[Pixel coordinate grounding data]
....
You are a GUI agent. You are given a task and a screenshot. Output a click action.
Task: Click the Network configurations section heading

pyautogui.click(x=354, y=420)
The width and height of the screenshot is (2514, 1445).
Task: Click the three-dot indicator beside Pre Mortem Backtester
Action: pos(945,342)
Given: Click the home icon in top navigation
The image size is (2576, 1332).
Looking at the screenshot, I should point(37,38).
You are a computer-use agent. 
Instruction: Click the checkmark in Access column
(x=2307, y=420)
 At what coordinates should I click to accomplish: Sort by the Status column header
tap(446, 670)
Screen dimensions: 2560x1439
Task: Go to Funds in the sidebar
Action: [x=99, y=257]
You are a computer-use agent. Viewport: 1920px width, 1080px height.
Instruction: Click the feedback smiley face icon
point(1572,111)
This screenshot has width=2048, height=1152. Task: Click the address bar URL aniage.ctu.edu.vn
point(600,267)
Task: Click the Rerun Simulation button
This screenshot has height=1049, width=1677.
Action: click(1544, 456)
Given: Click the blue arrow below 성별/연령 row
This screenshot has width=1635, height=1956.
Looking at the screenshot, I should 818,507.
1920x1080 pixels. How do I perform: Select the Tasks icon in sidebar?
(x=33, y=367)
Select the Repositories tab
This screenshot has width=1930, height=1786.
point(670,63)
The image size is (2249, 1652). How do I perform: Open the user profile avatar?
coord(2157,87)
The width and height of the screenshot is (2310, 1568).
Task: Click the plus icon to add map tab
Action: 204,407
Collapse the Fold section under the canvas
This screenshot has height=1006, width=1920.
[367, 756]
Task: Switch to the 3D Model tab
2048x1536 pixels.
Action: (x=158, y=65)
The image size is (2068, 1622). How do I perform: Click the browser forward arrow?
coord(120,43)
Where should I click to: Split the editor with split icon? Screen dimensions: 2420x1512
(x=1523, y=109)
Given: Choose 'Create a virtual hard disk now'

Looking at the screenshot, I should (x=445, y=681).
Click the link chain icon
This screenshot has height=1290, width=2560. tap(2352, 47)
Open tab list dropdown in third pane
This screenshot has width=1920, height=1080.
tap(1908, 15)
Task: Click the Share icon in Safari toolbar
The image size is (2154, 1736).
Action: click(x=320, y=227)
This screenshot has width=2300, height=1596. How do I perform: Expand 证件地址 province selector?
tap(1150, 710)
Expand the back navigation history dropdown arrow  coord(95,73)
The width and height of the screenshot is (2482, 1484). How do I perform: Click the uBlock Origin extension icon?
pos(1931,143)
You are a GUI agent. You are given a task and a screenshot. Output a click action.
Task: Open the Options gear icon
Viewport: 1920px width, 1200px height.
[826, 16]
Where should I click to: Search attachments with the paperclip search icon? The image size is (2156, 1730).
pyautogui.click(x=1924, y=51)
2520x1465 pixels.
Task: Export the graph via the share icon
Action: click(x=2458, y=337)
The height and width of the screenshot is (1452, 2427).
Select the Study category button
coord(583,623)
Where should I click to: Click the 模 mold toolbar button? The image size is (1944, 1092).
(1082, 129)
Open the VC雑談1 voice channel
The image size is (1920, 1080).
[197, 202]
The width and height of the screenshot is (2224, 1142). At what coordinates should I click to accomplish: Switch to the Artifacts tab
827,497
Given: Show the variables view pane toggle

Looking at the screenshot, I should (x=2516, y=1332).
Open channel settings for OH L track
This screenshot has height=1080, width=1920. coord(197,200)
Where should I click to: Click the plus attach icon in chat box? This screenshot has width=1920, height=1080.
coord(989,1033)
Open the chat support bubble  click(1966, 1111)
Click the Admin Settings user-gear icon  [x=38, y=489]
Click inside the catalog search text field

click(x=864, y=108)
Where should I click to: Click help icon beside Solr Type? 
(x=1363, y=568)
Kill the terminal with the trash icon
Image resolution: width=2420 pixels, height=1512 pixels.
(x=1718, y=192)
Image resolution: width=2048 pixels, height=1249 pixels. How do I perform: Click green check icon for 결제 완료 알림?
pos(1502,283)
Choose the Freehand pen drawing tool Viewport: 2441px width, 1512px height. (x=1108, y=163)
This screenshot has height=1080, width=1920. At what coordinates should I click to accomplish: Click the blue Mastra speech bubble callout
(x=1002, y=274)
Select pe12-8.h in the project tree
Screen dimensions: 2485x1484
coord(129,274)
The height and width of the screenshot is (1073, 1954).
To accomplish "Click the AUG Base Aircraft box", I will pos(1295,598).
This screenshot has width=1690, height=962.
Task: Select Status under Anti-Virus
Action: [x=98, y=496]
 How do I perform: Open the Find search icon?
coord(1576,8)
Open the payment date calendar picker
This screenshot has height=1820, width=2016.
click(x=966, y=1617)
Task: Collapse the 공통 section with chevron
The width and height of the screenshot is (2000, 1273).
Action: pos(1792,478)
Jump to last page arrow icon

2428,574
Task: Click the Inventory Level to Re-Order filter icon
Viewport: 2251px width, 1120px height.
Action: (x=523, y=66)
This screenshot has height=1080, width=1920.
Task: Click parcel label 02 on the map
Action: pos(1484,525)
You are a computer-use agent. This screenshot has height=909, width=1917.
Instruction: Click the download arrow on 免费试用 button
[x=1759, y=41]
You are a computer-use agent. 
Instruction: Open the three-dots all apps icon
....
DIRECTIONS FOR THIS TASK:
Beginning at the line with "This screenshot has width=2300, height=1596." and stopping after the line with "Expand the back", please write out every line of the data above exactly and nothing else.

YOUR SOLUTION:
This screenshot has width=2300, height=1596. How do I perform: Expand 证件地址 province selector?
tap(1150, 710)
Expand the back navigation history dropdown arrow  coord(95,73)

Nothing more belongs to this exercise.